En réalité, Alice (Demoly.) ne nous convie-elle pas à entrevoir un univers, à la fois intime et poétique, qui serait le sien ? Un univers -pas si « merveilleux » que cela – qui lui permet de rejouer le monde de l’enfance, à travers des images mentales qu’elle reconstruit méthodiquement et met en scène, dotant les édifices -et les personnages – de dimensions d’autant plus disproportionnées que leurs ombres les agrandissent démesurément. Tel Orphée, cherchant son Eurydice au royaume des Morts, l’artiste semble avoir fait émerger de sa mémoire des silhouettes de personnages sans vie, qui tels des ombres, se déplacent sans se regarder ni se parler. Sur une autre toile, seul et faisant face à l’immensité d’une mer d’autant plus inquiétante qu’elle se teinte de violet, un petit enfant occupe bien peu de place sur la toile. Sa représentation « en plongée » souligne à la fois sa fragilité et le danger qui le menace. Peut-on s’autoriser à y voir une allusion à la mort du petit Aylan échoué sur une plage en 2015 ?
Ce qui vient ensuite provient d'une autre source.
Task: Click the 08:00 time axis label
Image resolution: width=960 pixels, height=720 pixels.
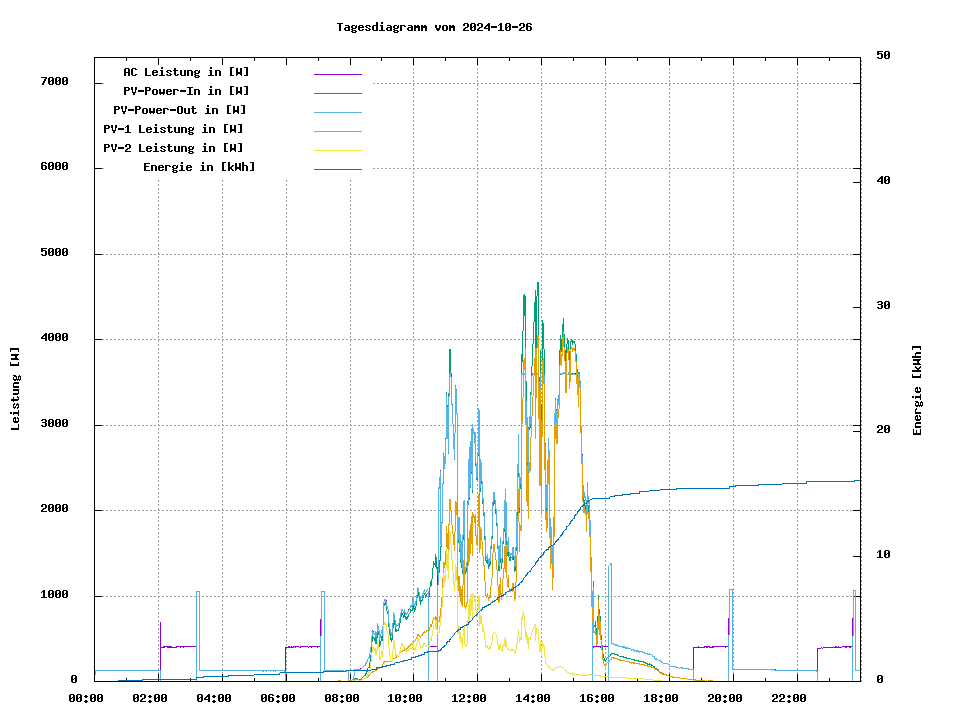Action: coord(341,698)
D’autres personnes pourront être plus sensibles à des séries comme « Palm tree », ou encore à celles consacrées aux femmes. La diversité de ces séries montre qu’Alice Demoly, loin de se répéter, explore, au fil de ses productions, de nouvelles pistes, certaines séries pouvant apparaître plus figuratives, et d’autres à l’opposé plus abstraites. Si elles offrent la possibilité de réflexions métaphysiques, elles sollicitent toutes, puissamment, notre imaginaire. La diversité des interprétations qu’elles autorisent témoigne de leur réelle profondeur. Sans pour autant déflorer leur mystère. Un mystère qu’Alice Demoly se garde bien de dévoiler et qui reste intact.
Scarlett JESUS, critique d’art, 11 janvier 2022.